Based on the Dataverse table volume and data distribution, you can choose a more granular partition strategy to partition your data by month. With this option, when Dataverse table data is written to the Azure data lake, it will be partitioned by monthly basis based on the
createdOn value on each row in the source. This is a per table setting and is available as a checkbox under Advanced\Show advanced configuration settings.
Additional details with examples of how data is handled in the lake with yearly or monthly partition strategy:
Transporting an Export to Data Lake configuration across environments
In Power Apps, solutions are used to transport apps and components from one environment to another, or to apply a set of customizations to existing apps. To make the export to data lake configurations solution-aware, import the Export to Data Lake Core solution into the environment. This enables basic application lifecycle management (ALM) abilities such as distribution, and backup and restore of the export to data lake configuration.

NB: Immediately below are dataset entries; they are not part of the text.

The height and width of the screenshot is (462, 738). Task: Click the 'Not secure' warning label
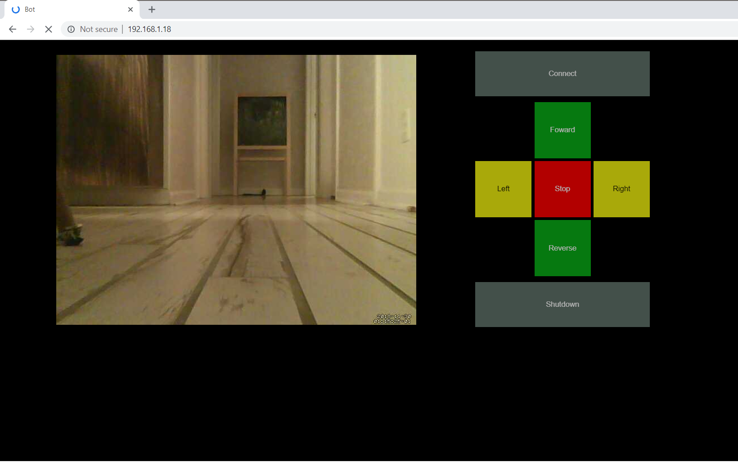(x=98, y=29)
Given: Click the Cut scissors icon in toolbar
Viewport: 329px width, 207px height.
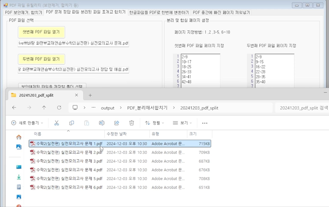Looking at the screenshot, I should coord(56,123).
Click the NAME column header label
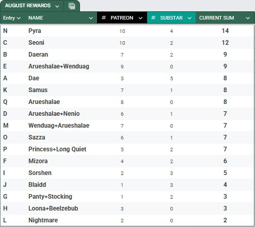 36,18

Import the Export to Data Lake Core solution
- From the Power Apps maker portal, select the environment where you want to distribute the Export to Data Lake configuration.

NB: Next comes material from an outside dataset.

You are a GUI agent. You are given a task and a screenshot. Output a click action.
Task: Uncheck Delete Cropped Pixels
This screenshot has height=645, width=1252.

- On the leftmost navigation pane, select Solutions, select Open AppSource, search for the solution named Export to Data Lake Core, and then import the solution.
- Repeat above steps in the destination environment. You need the Export to Data Lake Core solution in both, the source and destination environments.
Add an Export to Data Lake configuration to a solution
Before you can add an Export to Data Lake configuration, you must install the Export to Data Lake Core solution described earlier.
- From the Power Apps maker portal, select the environment where you want to distribute the Export to Data Lake configuration, and then on the leftmost navigation pane, select Solutions.
- Select New solution, provide a name, select a publisher, and then specify a version number.
- Open the solution you created in the previous step, select Add existing > Other > Export to data lake config.
- Select the linked data lake configurations that you want, and then select Add.
- In the Solutions area, select the solution, and then on the command bar, select Export.
- In the Before you export pane, select Publish to publish all changes before you export, and then select Next.
Import the solution that contains the Export to Data Lake configuration
In the environment where you want to import your solution, in the Power Apps maker portal Solutions area, import the solution.
Verify the Export to Data Lake configuration
From the Power Apps maker portal in the environment where you imported the Export to Data Lake configuration, verify that you can see your linked data lake in addition to the tables that you transported from your other environment.
After successfully using the Export to Data Lake service, discover how you can analyze and consume your data with Discover Hub. To access Discover Hub, go to Power Apps > Export to data lake. Select your linked service and then select the Discover Hub tab. Here you can find recommended tools and curated documentation to help you get the most value out of your data.